The elementary school of Ofen experienced a further significant increase in pupils on April 1, 1953, when the so-called Lettenlager , located in what is now the Westerholtsfelde district , was closed and the refugees taught there, mainly from Latvia and Lithuania , went to school in Ofen.

After the school hut was completely destroyed by a storm on May 17, 1955, the school was expanded in 1957. This expansion ended in 1971 with the construction of the gym.

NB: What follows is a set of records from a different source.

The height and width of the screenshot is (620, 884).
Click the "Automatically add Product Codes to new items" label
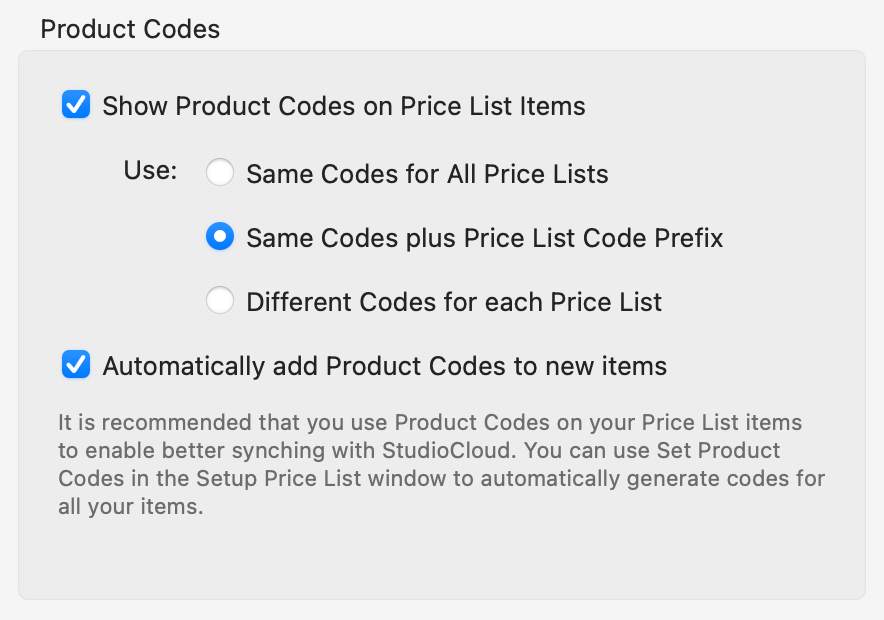pyautogui.click(x=384, y=366)
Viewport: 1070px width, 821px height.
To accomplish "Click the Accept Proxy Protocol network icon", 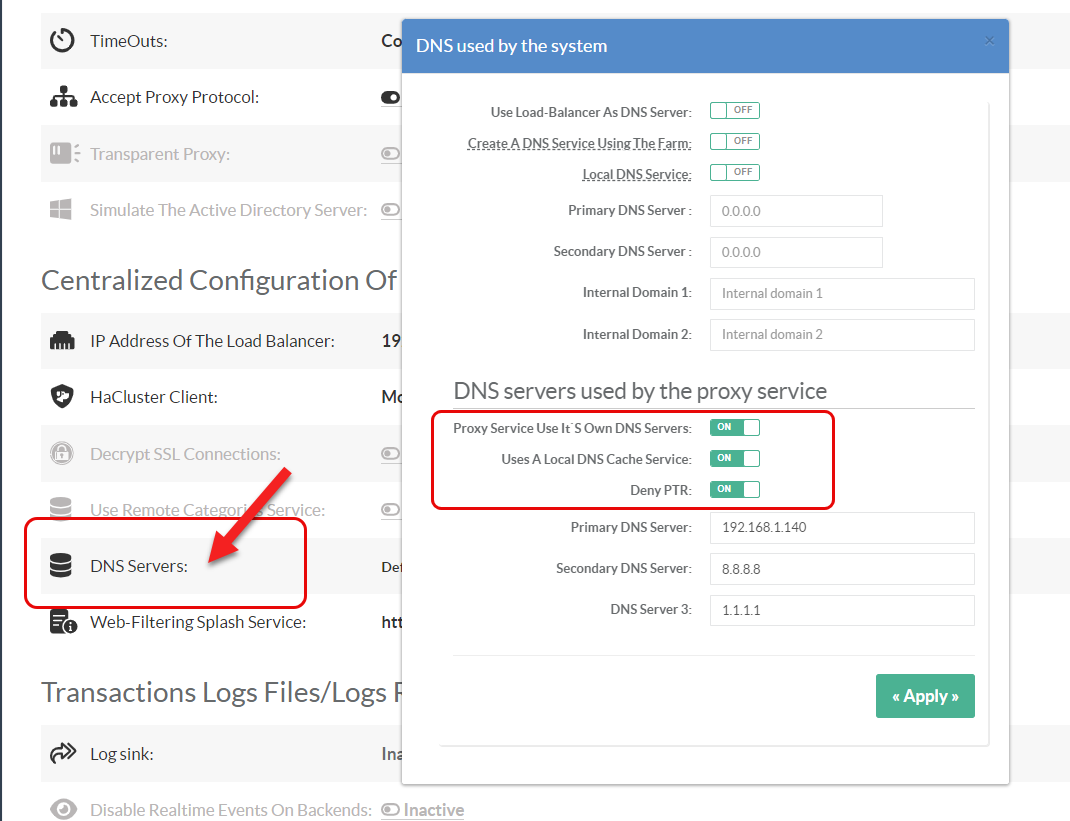I will (x=63, y=97).
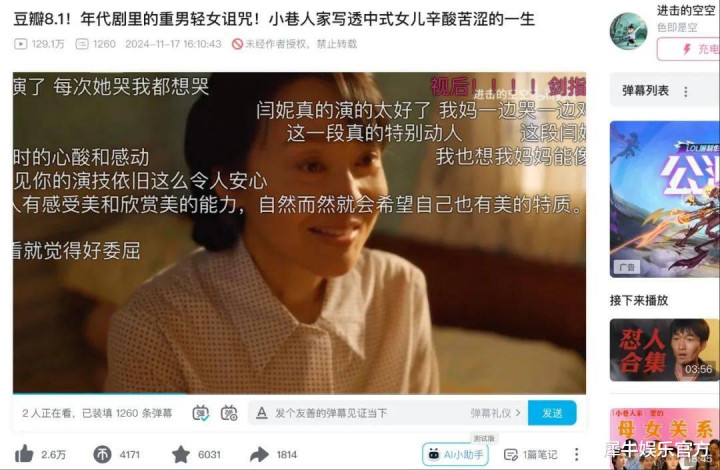Like the video with thumbs-up icon
The height and width of the screenshot is (470, 720).
click(24, 454)
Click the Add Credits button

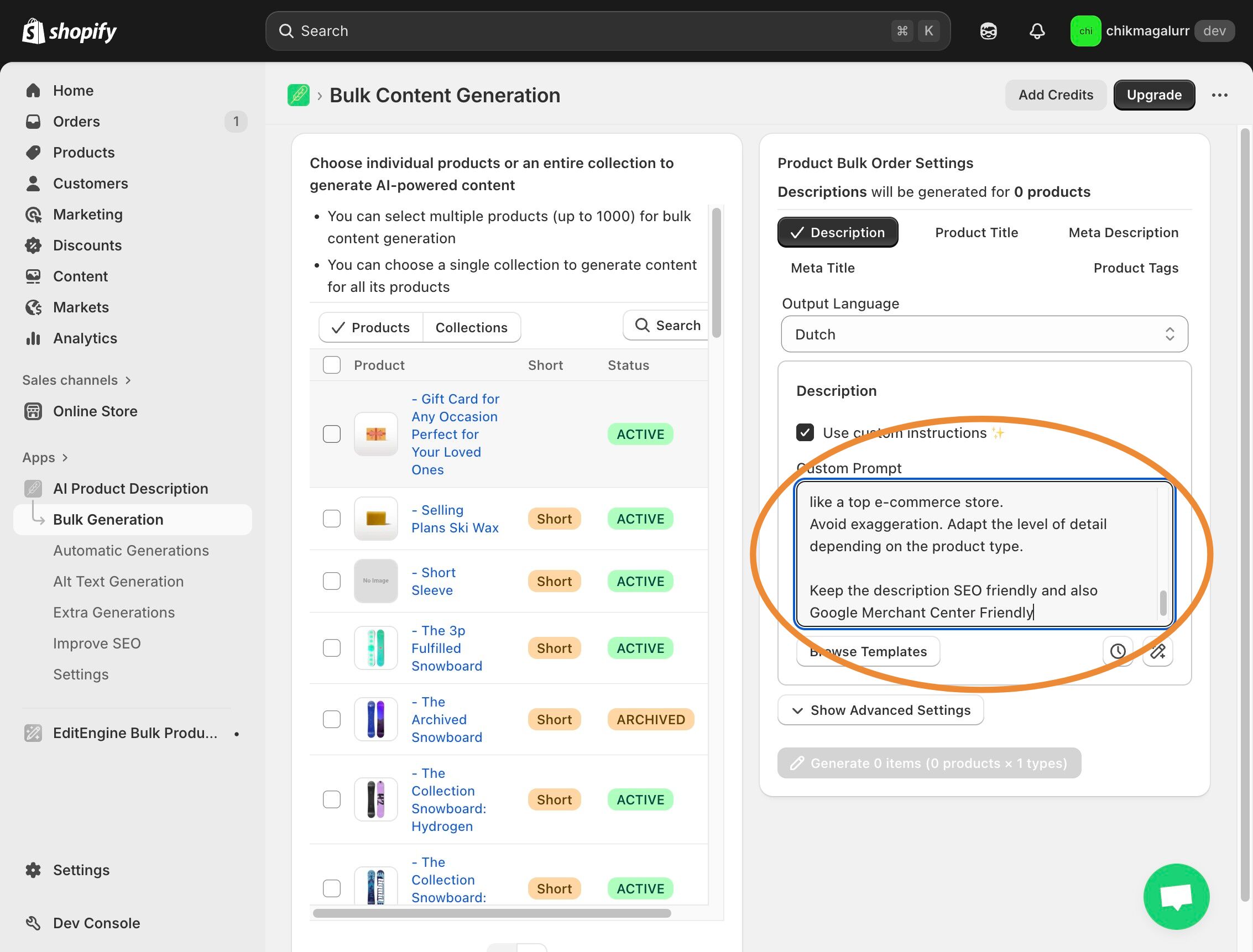pos(1055,95)
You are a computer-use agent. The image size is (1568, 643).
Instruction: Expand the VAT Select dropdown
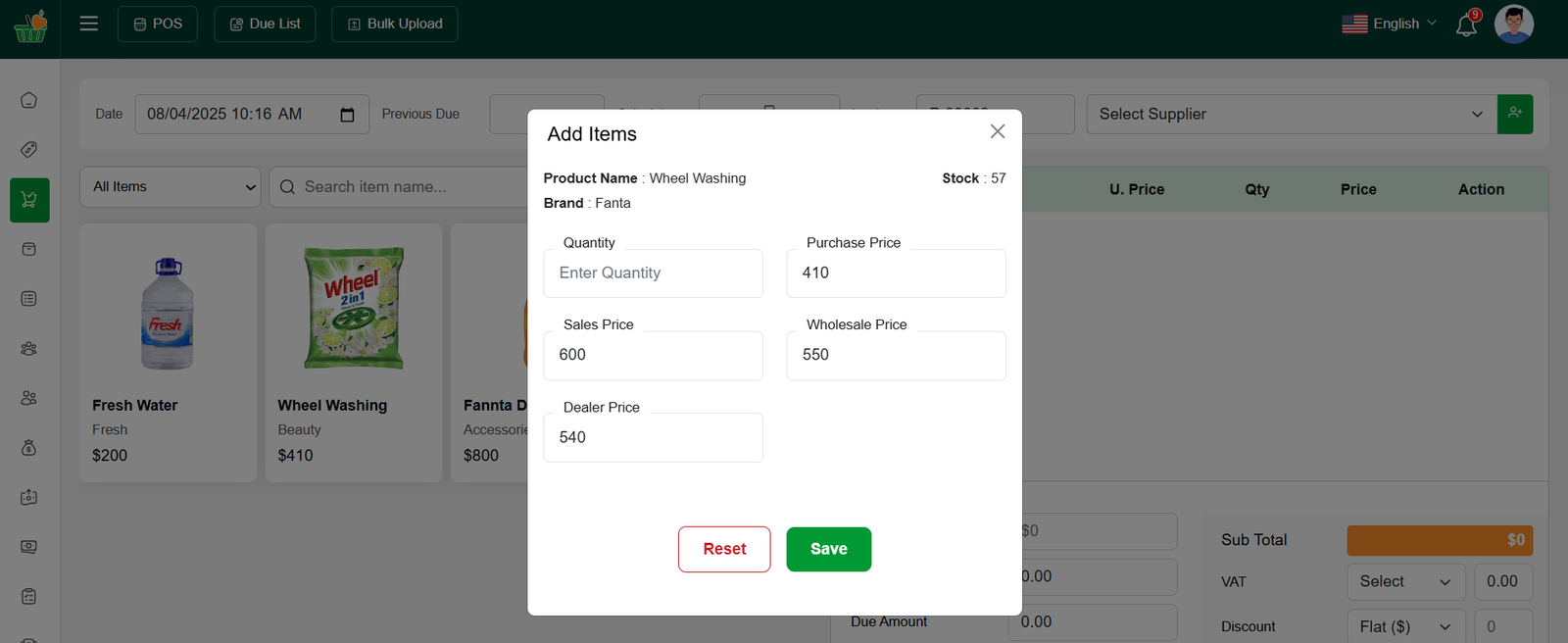(1405, 581)
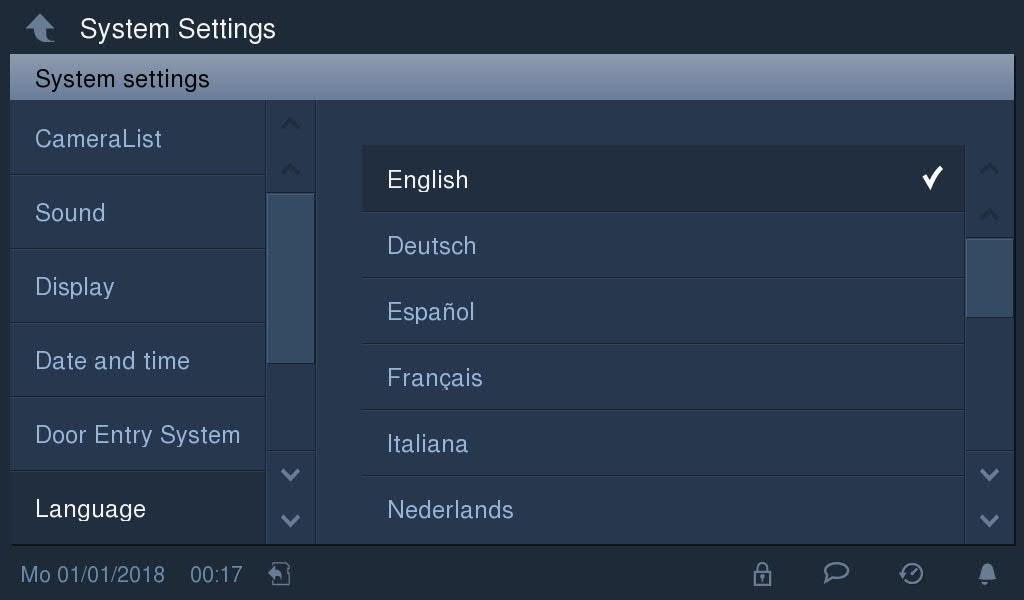Open the speech bubble messages icon
The height and width of the screenshot is (600, 1024).
836,573
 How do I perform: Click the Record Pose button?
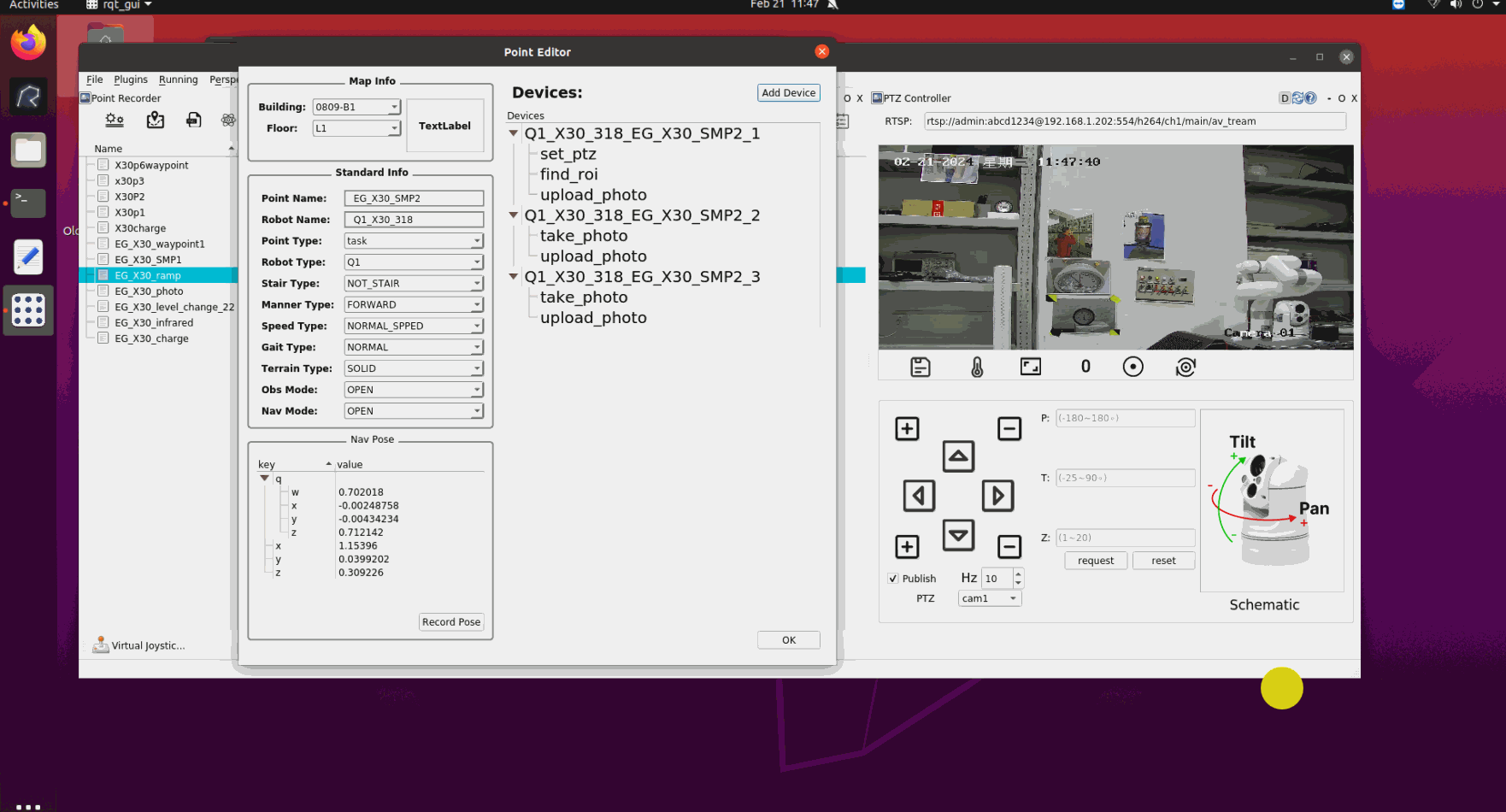(451, 622)
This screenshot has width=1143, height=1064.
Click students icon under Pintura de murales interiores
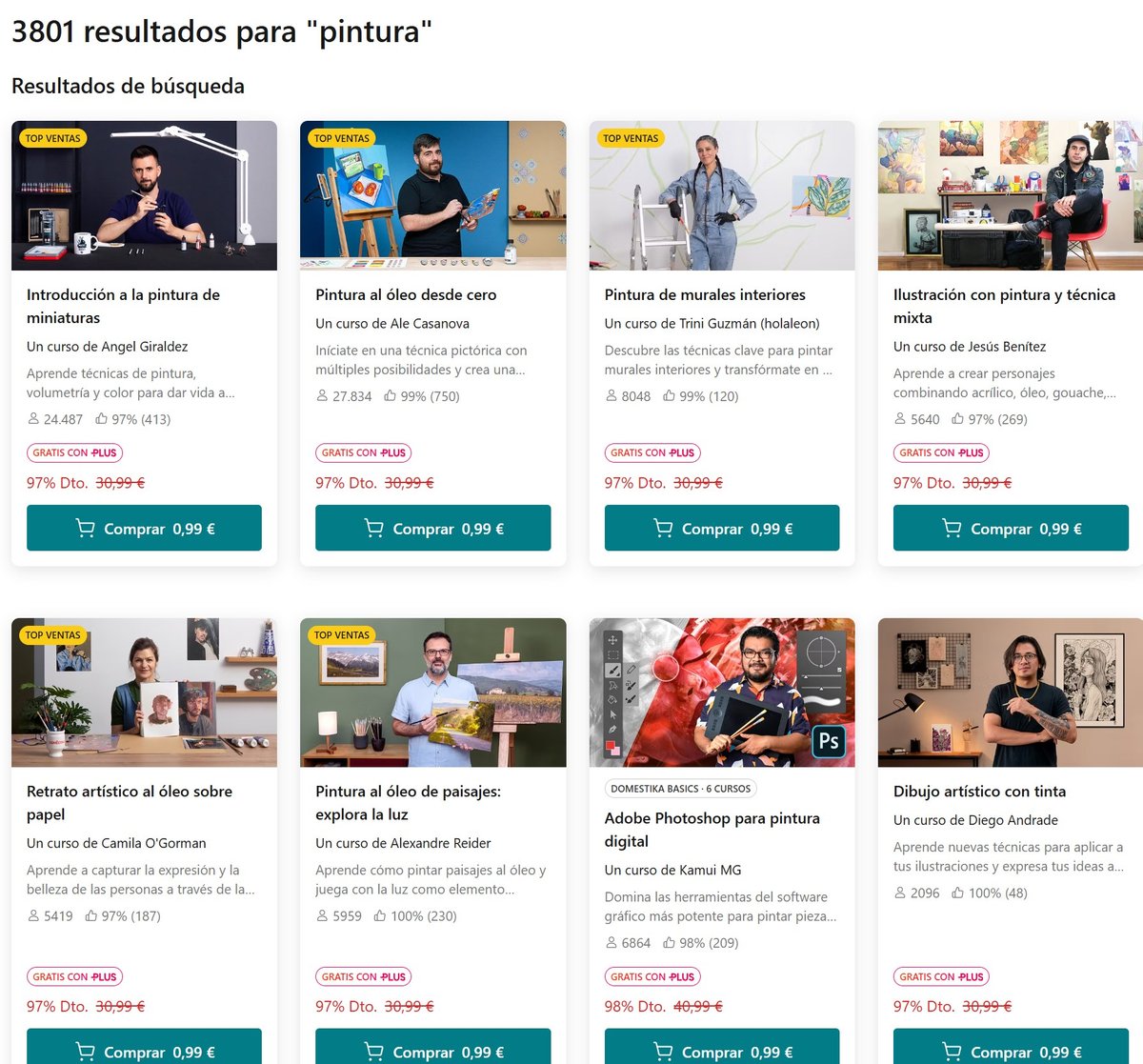pos(612,396)
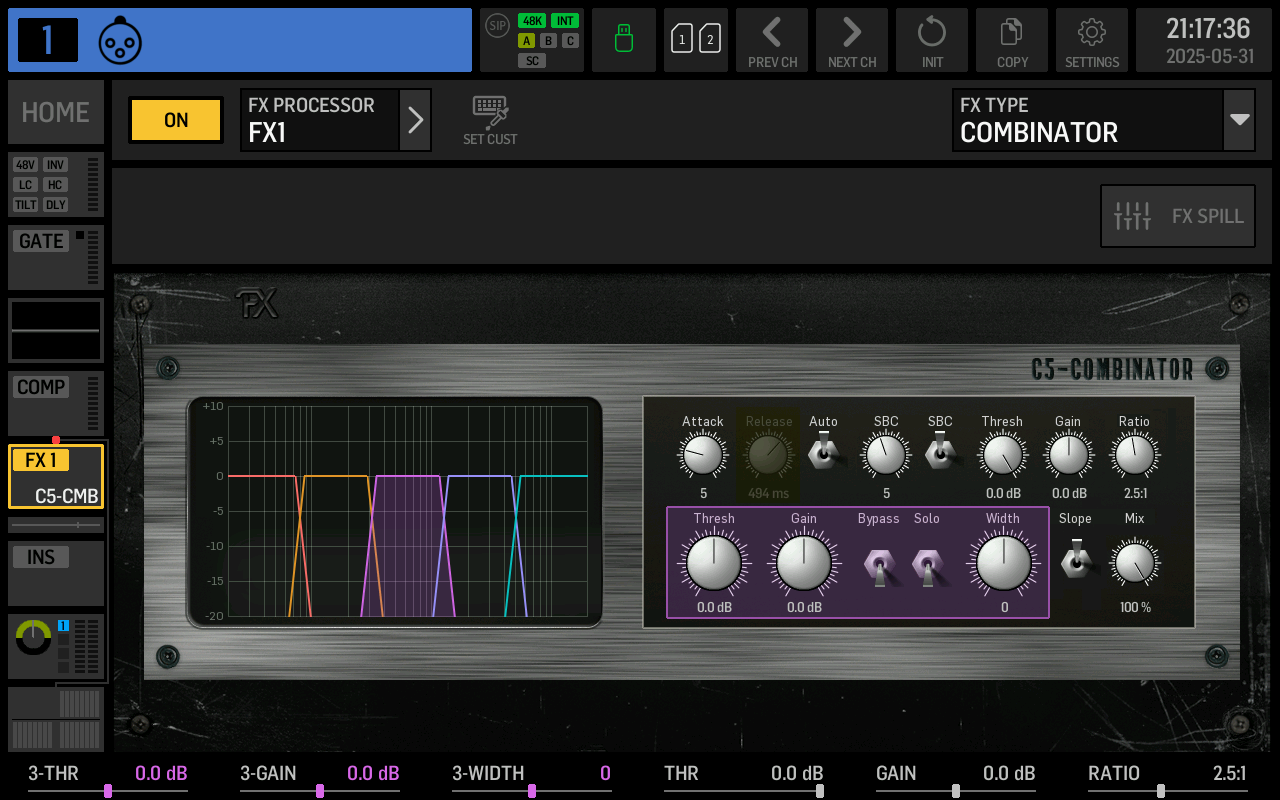Flip the Auto release toggle switch
Screen dimensions: 1280x800
click(x=824, y=453)
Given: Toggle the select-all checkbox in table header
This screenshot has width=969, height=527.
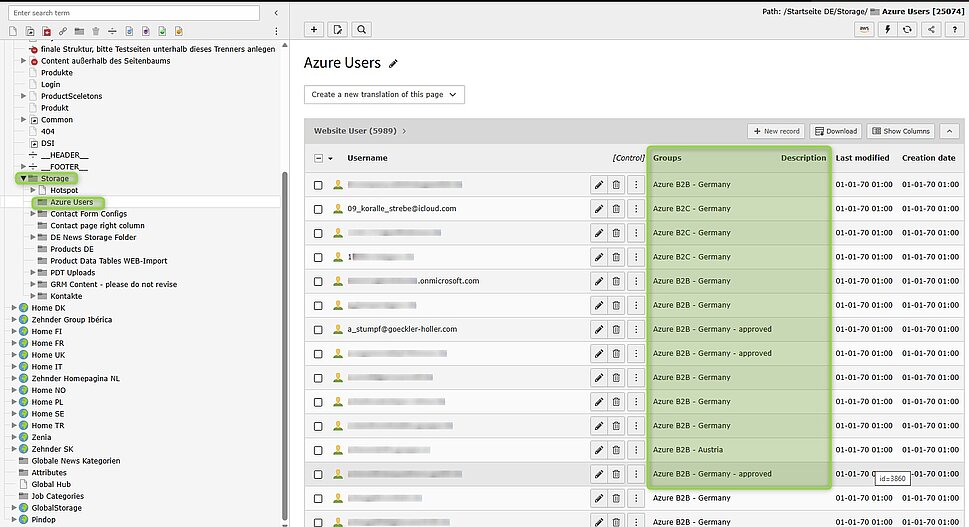Looking at the screenshot, I should (x=319, y=158).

The furnace elementary school was converted into a primary school in 1975. Grades 1–4 continued to be taught in Ofen, grades 5–13 went to the schools in Oldenburg, Bad Zwischenahn and Rostrup .

Village community center

In 2014, the “Friedrich-Hempen-Haus” meeting place was built on Alte Dorfstrasse. The hall can hold a good 100 people.

Personalities

  • Anne Plagemann , humanistic pedagogue, mathematician and biologist
  • Eva Högl , member of the German Bundestag , grew up in Ofen

literature

  • Karl Benke, Hellmuth Boelsen, Wilhelm Bruns, Heike Düselder, Gerd Fischer, Eilert Freese, Jürgen Günther, Michael Hansing, Klaus Harms, Wolfgang Hartung, Walter Helmerichs, Paul Hinrichs, Ulrich Hellweg, Günter König, Uwe Krüger, Günter Kühl, Axel Lüers , Bernhard Menke, Wilhelm Friedrich Meyer, Helmut Ottenjann, Christoph Reinders-Düselder, Karl Veit Riedel, Ilse-Jutta Sandstede, Wilhelm Sandstede, Gerd Schmidt-Möck, Carl-Heinz Schöfer, Peter Schulze, Gerd von Seggern, Erhard Steiner, Klaus Taux , Günther Wiechmann, Christian Wöbcken, Karl-Heinz Ziessow, Dieter Zoller, Dirk Zoller, Marianne Zoller: The Bad Zwischenahn community . People, history, landscape. Ed .: Municipality of Bad Zwischenahn. Friedrich Schmücker GmbH, Bad Zwischenahn 1994 (1062 pages; alternative title: Chronicle of the Bad Zwischenahn community on google-books ).

Web links

Individual evidence

  1. Annual statistical report of the Bad Zwischenahn community as of December 31, 2019
  2. Georg Bredehorn: Evangelical Parish Eversten . In: Eversten: From 1200 to the 20th century . Isensee-Verlag, Oldenburg 2001, ISBN 3-89598-750-6 , p. 50 .
  3. ^ Wilhelm Friedrich Meyer: The Evangelical Lutheran Church Community of Oven . In: Community of Bad Zwischenahn (ed.): Chronicle of the community of Bad Zwischenahn . 1994, p. 547 ff .
  4. 35 years of a “house full of life”. In: NWZOnline.de. August 25, 2011, accessed February 7, 2013 .
  5. a b Gerdes Reisen receives award from the ZVBN for regional bus services in the Ammerland district. Verkehrsverbund Bremen / Niedersachsen GmbH, accessed on September 7, 2017 .
  6. ↑ Laying of the foundation stone for Friedrich-Hempen-Haus , accessed on May 8, 2014.
  7. Högl member of the Bundestag from January 2009 , accessed on April 25, 2014.